Stated exercise | Rewrite every one of the rows below, changing "GUI agent" to "screen helper" wherever it appears and keeping everything else the same.

## BEGIN Stored rows

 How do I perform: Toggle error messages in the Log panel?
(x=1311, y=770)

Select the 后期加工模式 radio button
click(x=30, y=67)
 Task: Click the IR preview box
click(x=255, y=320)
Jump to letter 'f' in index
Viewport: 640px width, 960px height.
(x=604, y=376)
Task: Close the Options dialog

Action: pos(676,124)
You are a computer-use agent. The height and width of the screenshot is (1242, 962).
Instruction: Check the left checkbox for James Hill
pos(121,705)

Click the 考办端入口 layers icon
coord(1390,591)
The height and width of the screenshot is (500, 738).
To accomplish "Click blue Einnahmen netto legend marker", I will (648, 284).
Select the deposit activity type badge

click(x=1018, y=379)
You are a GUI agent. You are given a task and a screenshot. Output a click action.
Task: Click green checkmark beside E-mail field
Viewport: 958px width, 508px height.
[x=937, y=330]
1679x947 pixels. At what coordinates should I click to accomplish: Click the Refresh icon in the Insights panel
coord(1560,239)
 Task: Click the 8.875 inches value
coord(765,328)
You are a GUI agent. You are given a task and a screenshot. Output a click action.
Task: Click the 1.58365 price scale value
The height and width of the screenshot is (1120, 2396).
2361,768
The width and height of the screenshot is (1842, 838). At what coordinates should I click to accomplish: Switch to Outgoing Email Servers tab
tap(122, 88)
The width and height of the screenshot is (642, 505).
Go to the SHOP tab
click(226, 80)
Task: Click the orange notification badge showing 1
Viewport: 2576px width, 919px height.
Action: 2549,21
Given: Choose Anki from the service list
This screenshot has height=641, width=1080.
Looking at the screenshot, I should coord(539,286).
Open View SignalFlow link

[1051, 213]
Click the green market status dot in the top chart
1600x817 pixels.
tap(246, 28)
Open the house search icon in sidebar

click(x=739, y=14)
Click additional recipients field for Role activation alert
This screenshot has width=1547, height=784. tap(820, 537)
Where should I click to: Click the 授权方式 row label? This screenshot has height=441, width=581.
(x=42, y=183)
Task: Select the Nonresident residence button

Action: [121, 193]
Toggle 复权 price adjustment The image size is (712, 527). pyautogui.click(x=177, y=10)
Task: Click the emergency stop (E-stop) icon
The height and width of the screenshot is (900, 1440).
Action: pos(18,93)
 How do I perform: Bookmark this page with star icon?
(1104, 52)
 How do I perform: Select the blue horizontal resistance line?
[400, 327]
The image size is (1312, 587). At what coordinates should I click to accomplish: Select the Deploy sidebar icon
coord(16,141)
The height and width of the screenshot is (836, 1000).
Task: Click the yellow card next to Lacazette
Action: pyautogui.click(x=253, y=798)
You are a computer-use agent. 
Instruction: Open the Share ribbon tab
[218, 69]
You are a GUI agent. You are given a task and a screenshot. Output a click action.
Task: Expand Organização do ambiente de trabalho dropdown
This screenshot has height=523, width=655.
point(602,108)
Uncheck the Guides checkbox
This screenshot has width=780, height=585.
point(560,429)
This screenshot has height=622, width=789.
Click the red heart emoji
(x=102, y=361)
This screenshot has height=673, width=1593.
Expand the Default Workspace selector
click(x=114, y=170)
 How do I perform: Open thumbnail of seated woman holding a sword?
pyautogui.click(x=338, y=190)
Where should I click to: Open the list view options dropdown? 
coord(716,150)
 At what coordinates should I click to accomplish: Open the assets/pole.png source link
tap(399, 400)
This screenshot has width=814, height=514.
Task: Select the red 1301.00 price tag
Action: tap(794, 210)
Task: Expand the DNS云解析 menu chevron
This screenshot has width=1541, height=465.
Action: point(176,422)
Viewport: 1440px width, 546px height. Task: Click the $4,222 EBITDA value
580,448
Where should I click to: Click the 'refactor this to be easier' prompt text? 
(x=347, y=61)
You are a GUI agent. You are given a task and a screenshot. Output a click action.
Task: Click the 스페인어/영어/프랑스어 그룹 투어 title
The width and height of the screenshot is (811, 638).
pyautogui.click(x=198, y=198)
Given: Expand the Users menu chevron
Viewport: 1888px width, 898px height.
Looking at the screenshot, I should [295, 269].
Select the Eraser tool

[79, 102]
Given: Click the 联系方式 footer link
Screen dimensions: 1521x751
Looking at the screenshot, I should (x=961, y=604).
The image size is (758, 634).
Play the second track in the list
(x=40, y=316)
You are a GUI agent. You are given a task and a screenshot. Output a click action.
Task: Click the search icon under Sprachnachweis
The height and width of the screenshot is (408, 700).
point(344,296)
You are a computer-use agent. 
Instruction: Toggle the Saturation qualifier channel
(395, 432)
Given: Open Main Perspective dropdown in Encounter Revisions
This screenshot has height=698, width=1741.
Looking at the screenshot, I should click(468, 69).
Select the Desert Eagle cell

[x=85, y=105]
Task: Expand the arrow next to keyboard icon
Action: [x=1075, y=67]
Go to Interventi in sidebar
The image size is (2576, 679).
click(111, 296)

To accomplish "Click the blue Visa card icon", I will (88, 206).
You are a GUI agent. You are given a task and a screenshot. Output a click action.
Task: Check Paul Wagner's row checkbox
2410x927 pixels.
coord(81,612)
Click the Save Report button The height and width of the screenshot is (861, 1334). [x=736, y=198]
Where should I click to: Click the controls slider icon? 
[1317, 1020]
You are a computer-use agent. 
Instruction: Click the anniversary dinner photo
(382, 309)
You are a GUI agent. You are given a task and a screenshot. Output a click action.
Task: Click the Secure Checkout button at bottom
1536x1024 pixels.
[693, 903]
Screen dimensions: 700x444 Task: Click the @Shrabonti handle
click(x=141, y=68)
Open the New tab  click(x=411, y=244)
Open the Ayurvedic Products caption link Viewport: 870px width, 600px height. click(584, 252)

## END Stored rows

Written response |
 How do I perform: Toggle error messages in the Log panel?
(x=1311, y=770)

Select the 后期加工模式 radio button
click(x=30, y=67)
 Task: Click the IR preview box
click(x=255, y=320)
Jump to letter 'f' in index
Viewport: 640px width, 960px height.
(x=604, y=376)
Task: Close the Options dialog

Action: pos(676,124)
You are a computer-use agent. The height and width of the screenshot is (1242, 962).
Instruction: Check the left checkbox for James Hill
pos(121,705)

Click the 考办端入口 layers icon
coord(1390,591)
The height and width of the screenshot is (500, 738).
To accomplish "Click blue Einnahmen netto legend marker", I will (648, 284).
Select the deposit activity type badge

click(x=1018, y=379)
You are a screen helper. You are given a task and a screenshot. Output a click action.
Task: Click green checkmark beside E-mail field
Viewport: 958px width, 508px height.
[x=937, y=330]
1679x947 pixels. At what coordinates should I click to accomplish: Click the Refresh icon in the Insights panel
coord(1560,239)
 Task: Click the 8.875 inches value
coord(765,328)
You are a screen helper. You are given a task and a screenshot. Output a click action.
Task: Click the 1.58365 price scale value
The height and width of the screenshot is (1120, 2396).
2361,768
The width and height of the screenshot is (1842, 838). At what coordinates should I click to accomplish: Switch to Outgoing Email Servers tab
tap(122, 88)
The width and height of the screenshot is (642, 505).
Go to the SHOP tab
click(226, 80)
Task: Click the orange notification badge showing 1
Viewport: 2576px width, 919px height.
Action: 2549,21
Given: Choose Anki from the service list
This screenshot has height=641, width=1080.
Looking at the screenshot, I should coord(539,286).
Open View SignalFlow link

[1051, 213]
Click the green market status dot in the top chart
1600x817 pixels.
tap(246, 28)
Open the house search icon in sidebar

click(x=739, y=14)
Click additional recipients field for Role activation alert
This screenshot has width=1547, height=784. tap(820, 537)
Where should I click to: Click the 授权方式 row label? This screenshot has height=441, width=581.
(x=42, y=183)
Task: Select the Nonresident residence button

Action: [121, 193]
Toggle 复权 price adjustment The image size is (712, 527). pyautogui.click(x=177, y=10)
Task: Click the emergency stop (E-stop) icon
The height and width of the screenshot is (900, 1440).
Action: pos(18,93)
 How do I perform: Bookmark this page with star icon?
(1104, 52)
 How do I perform: Select the blue horizontal resistance line?
[400, 327]
The image size is (1312, 587). At what coordinates should I click to accomplish: Select the Deploy sidebar icon
coord(16,141)
The height and width of the screenshot is (836, 1000).
Task: Click the yellow card next to Lacazette
Action: pyautogui.click(x=253, y=798)
You are a computer-use agent. 
Instruction: Open the Share ribbon tab
[218, 69]
You are a screen helper. You are given a task and a screenshot. Output a click action.
Task: Expand Organização do ambiente de trabalho dropdown
This screenshot has height=523, width=655.
point(602,108)
Uncheck the Guides checkbox
This screenshot has width=780, height=585.
point(560,429)
This screenshot has height=622, width=789.
Click the red heart emoji
(x=102, y=361)
This screenshot has height=673, width=1593.
Expand the Default Workspace selector
click(x=114, y=170)
 How do I perform: Open thumbnail of seated woman holding a sword?
pyautogui.click(x=338, y=190)
Where should I click to: Open the list view options dropdown? 
coord(716,150)
 At what coordinates should I click to accomplish: Open the assets/pole.png source link
tap(399, 400)
This screenshot has width=814, height=514.
Task: Select the red 1301.00 price tag
Action: tap(794, 210)
Task: Expand the DNS云解析 menu chevron
This screenshot has width=1541, height=465.
Action: point(176,422)
Viewport: 1440px width, 546px height. Task: Click the $4,222 EBITDA value
580,448
Where should I click to: Click the 'refactor this to be easier' prompt text? 
(x=347, y=61)
You are a screen helper. You are given a task and a screenshot. Output a click action.
Task: Click the 스페인어/영어/프랑스어 그룹 투어 title
The width and height of the screenshot is (811, 638).
pyautogui.click(x=198, y=198)
Given: Expand the Users menu chevron
Viewport: 1888px width, 898px height.
Looking at the screenshot, I should [295, 269].
Select the Eraser tool

[79, 102]
Given: Click the 联系方式 footer link
Screen dimensions: 1521x751
Looking at the screenshot, I should (x=961, y=604).
The image size is (758, 634).
Play the second track in the list
(x=40, y=316)
You are a screen helper. You are given a task and a screenshot. Output a click action.
Task: Click the search icon under Sprachnachweis
The height and width of the screenshot is (408, 700).
point(344,296)
You are a computer-use agent. 
Instruction: Toggle the Saturation qualifier channel
(395, 432)
Given: Open Main Perspective dropdown in Encounter Revisions
This screenshot has height=698, width=1741.
Looking at the screenshot, I should click(468, 69).
Select the Desert Eagle cell

[x=85, y=105]
Task: Expand the arrow next to keyboard icon
Action: [x=1075, y=67]
Go to Interventi in sidebar
The image size is (2576, 679).
click(111, 296)

To accomplish "Click the blue Visa card icon", I will (88, 206).
You are a screen helper. You are given a task and a screenshot. Output a click action.
Task: Check Paul Wagner's row checkbox
2410x927 pixels.
coord(81,612)
Click the Save Report button The height and width of the screenshot is (861, 1334). [x=736, y=198]
Where should I click to: Click the controls slider icon? 
[1317, 1020]
You are a computer-use agent. 
Instruction: Click the anniversary dinner photo
(382, 309)
You are a screen helper. You are given a task and a screenshot. Output a click action.
Task: Click the Secure Checkout button at bottom
1536x1024 pixels.
[693, 903]
Screen dimensions: 700x444 Task: Click the @Shrabonti handle
click(x=141, y=68)
Open the New tab  click(x=411, y=244)
Open the Ayurvedic Products caption link Viewport: 870px width, 600px height. click(584, 252)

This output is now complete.